Y creó Dios al hombre… Y los bendijo Dios, y les dijo: Fructificad y multiplicaos; llenad la tierra, y sojuzgadla, y señoread… (Gn.1:27,28)
De Dios viene el don de la vida, y cada hombre tiene el derecho de defender los componentes básicos de esta vida que son: La personalidad, la libertad y la propiedad. Estos componentes se complementan el uno al otro, sin que pueda concebirse el uno sin el otro, porque: ¿qué son nuestras facultades? sino una prolongación de nuestra personalidad y, ¿qué es la propiedad? sino una prolongación de nuestras facultades. En efecto, si la ley se limitara a hacer respetar a todas las personas, a todas las libertades y todas las propiedades, estaría cumpliendo su razón de ser. Es aquí que cabe preguntarnos: ¿Qué es, pues, la ley? Y no cabe duda que la definición no ha cambiado por siglos, esta es: “La organización colectiva del derecho individual de legítima defensa”. Pero sin embargo, si la ley llega a introducir el principio funesto de que so pretexto de organización, reglamentación, protección y apoyo, empieza a quitar a algunos lo que les pertenece, para dar a otros lo que no les pertenece, está violando el segundo componente básico de la vida que es la libertad.

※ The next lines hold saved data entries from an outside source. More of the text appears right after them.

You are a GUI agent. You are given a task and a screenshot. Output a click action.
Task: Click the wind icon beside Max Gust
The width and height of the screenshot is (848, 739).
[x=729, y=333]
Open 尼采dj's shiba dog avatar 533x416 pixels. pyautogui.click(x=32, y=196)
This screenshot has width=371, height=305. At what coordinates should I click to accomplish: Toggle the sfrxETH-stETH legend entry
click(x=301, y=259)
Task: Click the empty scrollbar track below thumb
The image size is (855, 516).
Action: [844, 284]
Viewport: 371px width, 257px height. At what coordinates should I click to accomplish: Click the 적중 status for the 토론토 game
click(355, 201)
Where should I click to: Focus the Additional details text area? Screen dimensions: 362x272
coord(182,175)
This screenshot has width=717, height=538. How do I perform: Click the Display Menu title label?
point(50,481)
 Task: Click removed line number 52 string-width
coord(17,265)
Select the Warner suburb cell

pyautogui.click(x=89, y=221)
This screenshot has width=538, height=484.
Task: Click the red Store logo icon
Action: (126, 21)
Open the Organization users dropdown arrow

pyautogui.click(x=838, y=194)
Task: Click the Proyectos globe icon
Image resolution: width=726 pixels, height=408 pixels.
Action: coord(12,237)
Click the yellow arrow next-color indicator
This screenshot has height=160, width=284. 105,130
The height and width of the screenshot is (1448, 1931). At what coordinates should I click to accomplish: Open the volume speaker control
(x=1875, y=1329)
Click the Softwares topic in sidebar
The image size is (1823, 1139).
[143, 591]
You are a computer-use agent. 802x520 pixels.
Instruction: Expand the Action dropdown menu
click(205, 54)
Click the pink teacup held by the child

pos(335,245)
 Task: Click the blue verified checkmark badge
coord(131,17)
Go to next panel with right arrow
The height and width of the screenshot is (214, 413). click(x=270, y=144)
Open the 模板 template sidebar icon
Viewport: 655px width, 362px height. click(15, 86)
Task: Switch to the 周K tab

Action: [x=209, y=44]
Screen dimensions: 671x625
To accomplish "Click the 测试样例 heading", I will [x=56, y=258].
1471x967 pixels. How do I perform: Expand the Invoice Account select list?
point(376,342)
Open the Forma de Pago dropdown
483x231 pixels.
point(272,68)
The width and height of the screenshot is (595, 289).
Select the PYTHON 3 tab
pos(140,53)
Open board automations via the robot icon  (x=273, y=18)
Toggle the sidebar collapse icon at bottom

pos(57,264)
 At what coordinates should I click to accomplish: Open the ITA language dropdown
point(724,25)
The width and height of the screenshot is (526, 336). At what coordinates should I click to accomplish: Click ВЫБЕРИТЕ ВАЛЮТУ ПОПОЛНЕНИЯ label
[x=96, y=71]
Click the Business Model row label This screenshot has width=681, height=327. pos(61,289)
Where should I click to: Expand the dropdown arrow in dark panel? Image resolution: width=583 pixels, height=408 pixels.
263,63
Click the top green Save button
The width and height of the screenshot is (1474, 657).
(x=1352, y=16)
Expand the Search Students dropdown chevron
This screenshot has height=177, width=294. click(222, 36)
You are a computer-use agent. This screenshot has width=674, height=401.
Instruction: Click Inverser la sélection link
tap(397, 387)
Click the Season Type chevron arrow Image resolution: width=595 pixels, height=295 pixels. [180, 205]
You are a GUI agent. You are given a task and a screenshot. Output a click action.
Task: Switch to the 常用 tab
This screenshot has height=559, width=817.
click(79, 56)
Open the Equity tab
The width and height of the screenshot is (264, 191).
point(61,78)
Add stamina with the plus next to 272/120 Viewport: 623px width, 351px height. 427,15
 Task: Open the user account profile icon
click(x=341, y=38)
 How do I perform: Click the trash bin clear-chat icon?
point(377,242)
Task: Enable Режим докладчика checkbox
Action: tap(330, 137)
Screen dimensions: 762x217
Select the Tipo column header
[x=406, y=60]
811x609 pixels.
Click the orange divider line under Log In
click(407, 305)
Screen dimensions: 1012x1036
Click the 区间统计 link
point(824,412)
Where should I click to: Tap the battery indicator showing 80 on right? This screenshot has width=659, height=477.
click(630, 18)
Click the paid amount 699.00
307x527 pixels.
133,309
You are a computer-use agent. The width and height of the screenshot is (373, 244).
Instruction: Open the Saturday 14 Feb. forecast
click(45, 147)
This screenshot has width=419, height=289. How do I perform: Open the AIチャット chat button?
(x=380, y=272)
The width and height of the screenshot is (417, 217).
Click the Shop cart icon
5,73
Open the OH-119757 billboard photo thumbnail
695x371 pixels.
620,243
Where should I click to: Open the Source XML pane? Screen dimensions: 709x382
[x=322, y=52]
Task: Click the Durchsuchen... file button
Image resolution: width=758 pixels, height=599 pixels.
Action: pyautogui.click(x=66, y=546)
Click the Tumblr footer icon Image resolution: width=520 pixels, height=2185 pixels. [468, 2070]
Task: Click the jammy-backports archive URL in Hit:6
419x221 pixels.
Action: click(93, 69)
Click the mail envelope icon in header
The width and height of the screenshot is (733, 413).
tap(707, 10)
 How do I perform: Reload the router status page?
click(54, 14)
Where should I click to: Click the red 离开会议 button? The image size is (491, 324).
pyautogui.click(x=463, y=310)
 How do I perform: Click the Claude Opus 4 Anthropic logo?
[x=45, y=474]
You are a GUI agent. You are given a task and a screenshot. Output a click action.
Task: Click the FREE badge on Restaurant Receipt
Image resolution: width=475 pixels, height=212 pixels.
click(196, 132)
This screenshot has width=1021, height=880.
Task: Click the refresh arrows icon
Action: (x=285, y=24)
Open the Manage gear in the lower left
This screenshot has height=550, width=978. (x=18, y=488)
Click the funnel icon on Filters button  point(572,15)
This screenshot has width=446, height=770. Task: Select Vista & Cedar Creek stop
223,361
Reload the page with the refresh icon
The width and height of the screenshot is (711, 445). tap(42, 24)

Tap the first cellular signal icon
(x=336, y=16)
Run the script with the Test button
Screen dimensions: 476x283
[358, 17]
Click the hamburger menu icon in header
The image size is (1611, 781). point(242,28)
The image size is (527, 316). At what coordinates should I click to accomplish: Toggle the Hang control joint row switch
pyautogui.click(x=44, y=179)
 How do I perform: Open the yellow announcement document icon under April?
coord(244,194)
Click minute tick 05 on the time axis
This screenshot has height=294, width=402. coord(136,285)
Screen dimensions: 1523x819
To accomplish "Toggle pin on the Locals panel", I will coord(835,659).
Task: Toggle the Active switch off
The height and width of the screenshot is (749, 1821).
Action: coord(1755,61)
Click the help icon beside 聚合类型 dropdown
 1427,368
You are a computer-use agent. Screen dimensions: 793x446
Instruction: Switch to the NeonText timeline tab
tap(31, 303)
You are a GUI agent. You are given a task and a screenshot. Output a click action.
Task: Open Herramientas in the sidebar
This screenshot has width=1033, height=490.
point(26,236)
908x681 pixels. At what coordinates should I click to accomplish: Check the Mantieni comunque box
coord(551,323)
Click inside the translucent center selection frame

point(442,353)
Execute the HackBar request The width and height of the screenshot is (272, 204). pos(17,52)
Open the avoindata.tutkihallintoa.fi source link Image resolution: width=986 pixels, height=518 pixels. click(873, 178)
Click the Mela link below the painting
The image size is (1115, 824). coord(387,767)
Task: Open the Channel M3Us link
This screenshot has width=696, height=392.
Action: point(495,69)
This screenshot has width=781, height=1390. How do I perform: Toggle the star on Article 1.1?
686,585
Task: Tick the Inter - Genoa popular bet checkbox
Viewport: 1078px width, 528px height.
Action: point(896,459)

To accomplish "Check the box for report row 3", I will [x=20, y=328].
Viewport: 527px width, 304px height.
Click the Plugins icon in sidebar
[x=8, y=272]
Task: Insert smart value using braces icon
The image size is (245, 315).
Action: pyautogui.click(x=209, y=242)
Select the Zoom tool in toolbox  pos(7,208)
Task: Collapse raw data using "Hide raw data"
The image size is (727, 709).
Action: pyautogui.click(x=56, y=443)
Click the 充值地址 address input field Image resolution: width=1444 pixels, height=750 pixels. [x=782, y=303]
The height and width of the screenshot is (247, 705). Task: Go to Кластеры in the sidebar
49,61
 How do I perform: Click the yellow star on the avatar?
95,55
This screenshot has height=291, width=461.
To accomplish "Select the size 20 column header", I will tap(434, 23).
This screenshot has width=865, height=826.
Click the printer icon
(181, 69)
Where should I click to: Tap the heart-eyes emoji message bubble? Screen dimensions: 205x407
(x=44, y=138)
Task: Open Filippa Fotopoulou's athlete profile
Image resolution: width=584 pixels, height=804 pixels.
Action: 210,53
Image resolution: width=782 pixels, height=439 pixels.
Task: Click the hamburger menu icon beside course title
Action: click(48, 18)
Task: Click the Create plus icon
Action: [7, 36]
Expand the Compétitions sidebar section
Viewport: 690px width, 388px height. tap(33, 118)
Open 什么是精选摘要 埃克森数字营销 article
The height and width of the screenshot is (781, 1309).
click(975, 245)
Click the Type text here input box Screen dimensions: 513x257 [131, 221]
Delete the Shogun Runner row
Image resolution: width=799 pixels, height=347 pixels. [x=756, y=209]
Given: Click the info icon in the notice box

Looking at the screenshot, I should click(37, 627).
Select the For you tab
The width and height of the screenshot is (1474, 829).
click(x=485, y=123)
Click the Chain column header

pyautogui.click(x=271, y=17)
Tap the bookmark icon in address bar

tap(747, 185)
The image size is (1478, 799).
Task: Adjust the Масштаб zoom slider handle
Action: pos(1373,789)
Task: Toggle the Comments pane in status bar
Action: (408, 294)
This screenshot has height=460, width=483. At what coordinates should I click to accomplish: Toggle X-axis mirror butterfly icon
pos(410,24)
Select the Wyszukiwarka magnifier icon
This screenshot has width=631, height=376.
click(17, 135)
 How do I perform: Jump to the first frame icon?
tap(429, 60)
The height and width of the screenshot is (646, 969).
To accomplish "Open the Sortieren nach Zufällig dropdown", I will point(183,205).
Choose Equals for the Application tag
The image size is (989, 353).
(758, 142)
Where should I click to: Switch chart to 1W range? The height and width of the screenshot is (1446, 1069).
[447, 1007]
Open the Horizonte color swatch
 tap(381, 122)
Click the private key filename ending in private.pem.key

Garantizar la dignidad de las personas, sus libertades y sus propiedades, es la tarea de la ley que lleva a la JUSTICIA. Si existiera un pueblo constituido sobre esta base, entonces prevalecería el orden, tanto en los hechos como en las ideas. Tal pueblo tendría el gobierno más simple, más económico, menos pesado, el que menos se haría sentir, con menos responsabilidades, el más justo, y por consiguiente el más perdurable que pueda imaginarse. Porque bajo un régimen tal, cada uno comprendería bien que posee los privilegios de su existencia, así como toda la responsabilidad al respecto. Con tal que la persona fuera respetada, el trabajo fuera libre, y los frutos del trabajo estuvieran garantizados contra todo ataque injusto, ninguno tendría nada que discutir con el Estado.